• Texte fourni
• • • •

Oh, les beaux jours !, Beckett : comique et désespoir

Lien vers le cours de 1re sur Oh, les beaux jours !

Introduction :

Le théâtre classique séparait nettement le comique, cantonné à la comédie, et l’expression du désespoir, réservé à la tragédie. Au XIXe siècle, le drame romantique a accueilli en son sein les deux registres, entraînant une révolution qui s’est poursuivie jusqu’au théâtre d’aujourd’hui. Mais comique et désespoir tragique peuvent entretenir des relations diverses : soit ils alternent d’une scène à l’autre sans vraiment se mélanger, soit ils sont liés l’un à l’autre et se renforcent.

• • • •

• Informations extraites
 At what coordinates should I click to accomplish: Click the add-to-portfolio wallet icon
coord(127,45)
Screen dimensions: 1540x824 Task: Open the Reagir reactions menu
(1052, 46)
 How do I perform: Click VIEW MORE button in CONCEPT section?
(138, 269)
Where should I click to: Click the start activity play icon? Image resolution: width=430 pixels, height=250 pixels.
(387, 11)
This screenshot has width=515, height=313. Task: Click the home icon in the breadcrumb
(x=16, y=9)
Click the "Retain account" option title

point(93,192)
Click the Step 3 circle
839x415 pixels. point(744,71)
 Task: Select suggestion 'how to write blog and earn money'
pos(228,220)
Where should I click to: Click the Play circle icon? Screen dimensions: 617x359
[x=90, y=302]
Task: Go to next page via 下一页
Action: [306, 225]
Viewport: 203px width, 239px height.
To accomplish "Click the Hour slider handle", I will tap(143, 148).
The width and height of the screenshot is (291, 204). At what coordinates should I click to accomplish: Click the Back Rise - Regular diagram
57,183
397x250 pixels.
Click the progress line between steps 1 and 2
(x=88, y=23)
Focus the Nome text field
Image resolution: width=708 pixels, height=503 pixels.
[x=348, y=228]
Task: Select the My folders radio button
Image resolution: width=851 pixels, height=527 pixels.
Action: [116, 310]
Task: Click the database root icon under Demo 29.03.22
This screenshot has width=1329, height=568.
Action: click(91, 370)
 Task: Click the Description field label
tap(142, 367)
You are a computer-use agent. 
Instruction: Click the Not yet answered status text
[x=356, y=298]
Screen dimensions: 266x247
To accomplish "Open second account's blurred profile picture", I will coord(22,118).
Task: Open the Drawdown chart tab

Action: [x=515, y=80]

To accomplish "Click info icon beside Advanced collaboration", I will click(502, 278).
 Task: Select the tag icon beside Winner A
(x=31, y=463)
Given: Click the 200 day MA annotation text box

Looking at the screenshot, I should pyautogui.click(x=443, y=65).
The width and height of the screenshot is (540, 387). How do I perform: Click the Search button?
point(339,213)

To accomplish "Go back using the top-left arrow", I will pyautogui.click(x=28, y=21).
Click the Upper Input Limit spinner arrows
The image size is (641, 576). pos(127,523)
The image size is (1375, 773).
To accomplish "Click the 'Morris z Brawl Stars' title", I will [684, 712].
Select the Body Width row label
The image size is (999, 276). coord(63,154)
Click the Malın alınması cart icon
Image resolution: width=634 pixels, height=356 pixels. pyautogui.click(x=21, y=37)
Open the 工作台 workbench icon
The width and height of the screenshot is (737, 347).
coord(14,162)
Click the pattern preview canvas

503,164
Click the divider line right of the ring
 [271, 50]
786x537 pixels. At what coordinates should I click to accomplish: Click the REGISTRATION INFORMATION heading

• • • •

• Énoncé
Poursuivez le texte sur le comique et le désespoir dans Oh, les beaux jours ! à partir de sa dernière phrase.

• Résultat attendu
Nous verrons donc comment le comique renforce l’expression du tragique dans la peinture de la condition humaine au théâtre. Dans un premier temps, nous rappellerons les relations entre comique et tragique jusqu’au théâtre romantique ; nous nous appuierons sur des exemples précis pour montrer comment les deux registres cohabitent. Puis nous étudierons plus précisément la place et les formes du comique dans le théâtre de l’absurde. Enfin, nous montrerons à partir de la scène 19 de la pièce Incendies de Wajdi Mouawad comment le comique peut à la fois ménager des pauses récréatives dans un univers désespérant tout en préparant l’arrivée du tragique.

Comique et tragique au théâtre

Du théâtre classique (XVIIe siècle) au drame romantique (XIXe siècle)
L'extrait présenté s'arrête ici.